# Extended batteries



## mad96 (Aug 23, 2011)

I bought a seidio 3500ma extended batt and I've noticed data speeds using the speed test app seem lower than with the stock oem batt and cover. Could this be a fluke thing or has anybody else noticed this?


----------



## miketoasty (Jun 10, 2011)

Check your signal strength on both without moving anywhere. You would see a lower strength signal if you were getting slower speeds.


----------



## g00s3y (Jul 12, 2011)

mad96 said:


> I bought a seidio 3500ma extended batt and I've noticed data speeds using the speed test app seem lower than with the stock oem batt and cover. Could this be a fluke thing or has anybody else noticed this?


Most of the 3rd party battery covers don't get as good a signal as the OEM ones. Could likely be the problem.


----------



## mad96 (Aug 23, 2011)

You would think a good quality company like mugen or seidio wouldnt have those type problems. So we pick between good service or good batt life huh...wow go figure


----------



## miketoasty (Jun 10, 2011)

mad96 said:


> You would think a good quality company like mugen or seidio wouldnt have those type problems. So we pick between good service or good batt life huh...wow go figure


I get amazing battery life with the OEM 2750 from Verizon. Get at least a day of battery life even with moderately heavy, light usage. (See what I did there?) But seriously it goes forever.


----------



## watson387 (Sep 2, 2011)

miketoasty said:


> I get amazing battery life with the OEM 2750 from Verizon. Get at least a day of battery life even with moderately heavy, light usage. (See what I did there?) But seriously it goes forever.


Same here.
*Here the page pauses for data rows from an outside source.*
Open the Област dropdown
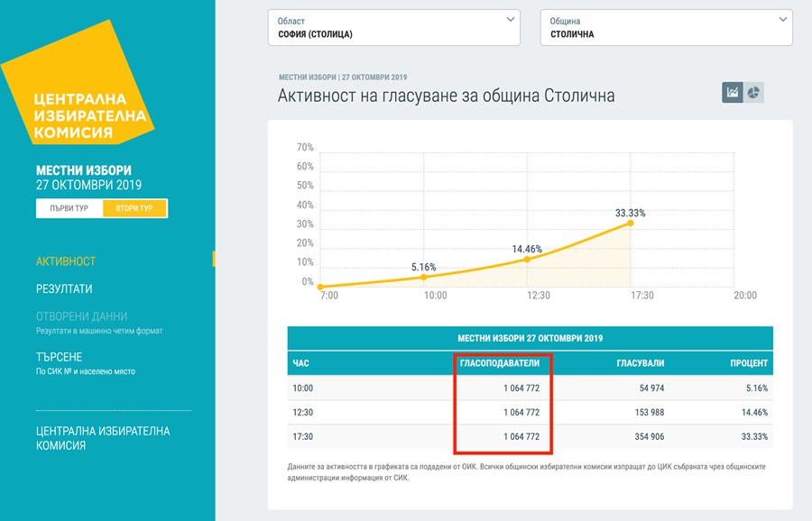Screen dimensions: 812x521 393,28
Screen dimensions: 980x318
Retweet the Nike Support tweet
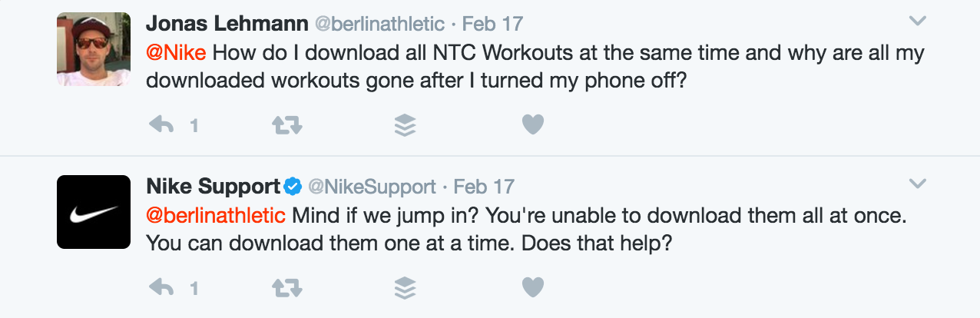point(287,288)
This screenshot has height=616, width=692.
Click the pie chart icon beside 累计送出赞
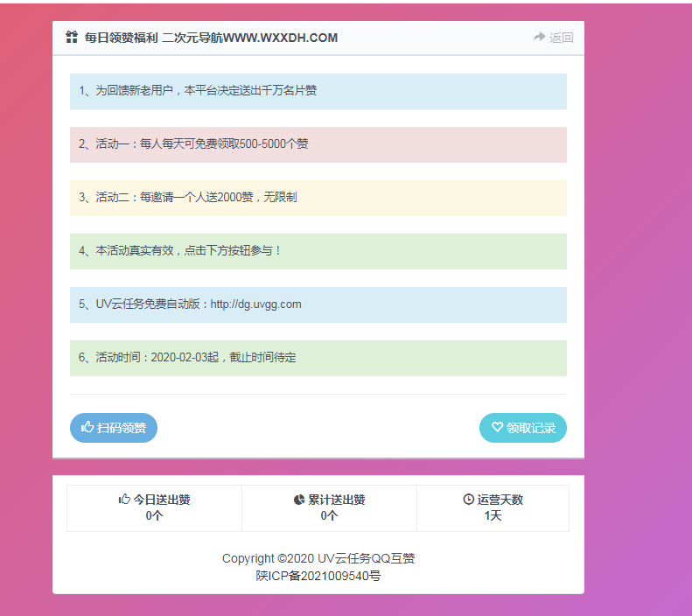pyautogui.click(x=299, y=500)
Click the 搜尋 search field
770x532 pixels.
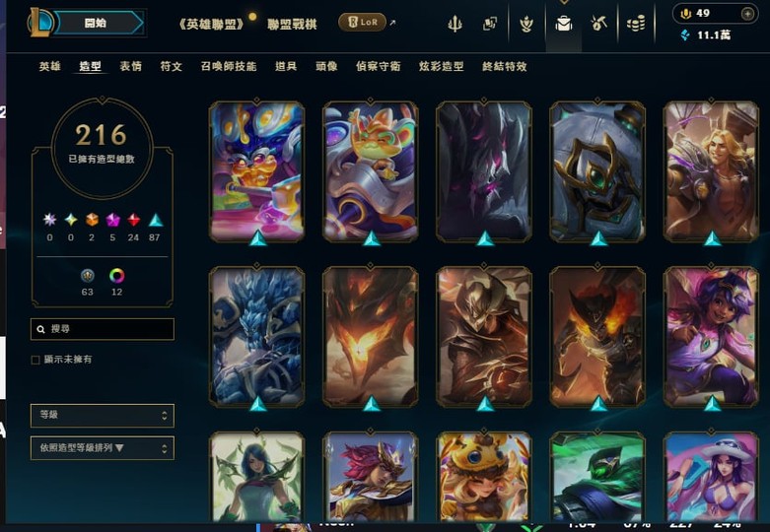[x=103, y=329]

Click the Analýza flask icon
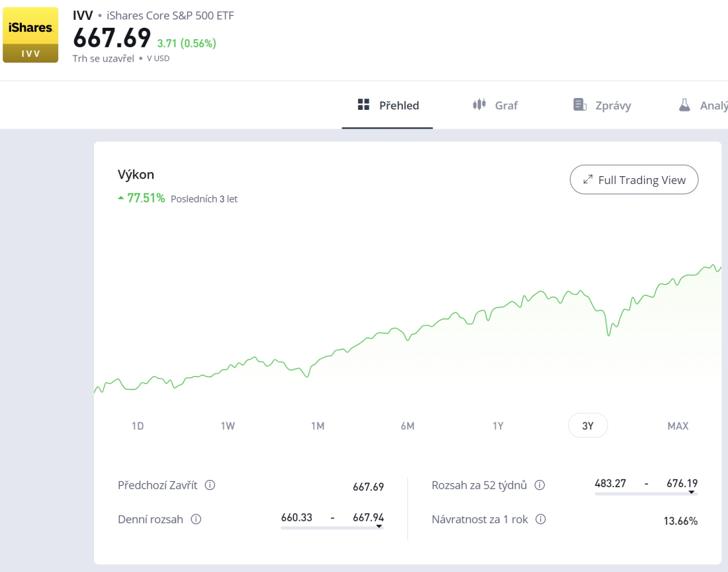[684, 105]
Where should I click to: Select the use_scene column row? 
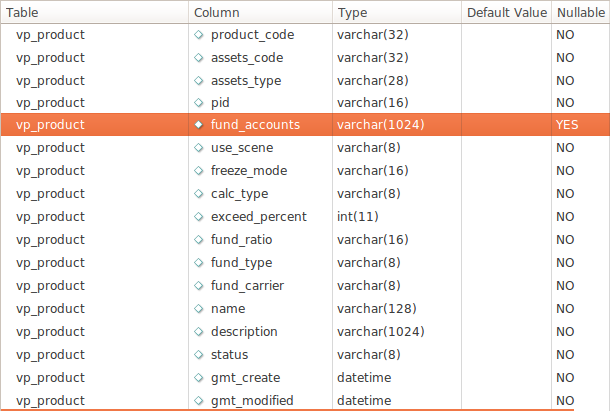pos(305,148)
OEM extended battery rocks

Drunk texted from my CM7 Bolt


----------



## liberatedx (Jun 19, 2011)

"watson387 said:


> Same here. OEM extended battery rocks
> 
> Drunk texted from my CM7 Bolt


I agree to my extended OEM battery is amazing...


----------



## bond32 (Jul 14, 2011)

Even oem displayed some signal degradation.

Sent from my ADR6400L using Tapatalk


----------



## Ivanrooni (Aug 19, 2011)

I bought the 3500's first. They would "YOU THINK" last longer... not so... I have an off the beaten path second home that picks up 3G only signals. No 4G broadcast in the area. I had no signal while there with the 3500 batteries and cover that came with them. I happened to put the stock battery back in with the stock cover and BAM! I had a strong 3G signal.

So, I went out and bought the OEM 2750 battery with HTC cover. I am a happy camper. Not only do I have a good signal all of the time, but the battery lasts longer than the 3500's. I would get 10hours out of the 3500's and now with the 2750 I get 14-16 hours with the same usage.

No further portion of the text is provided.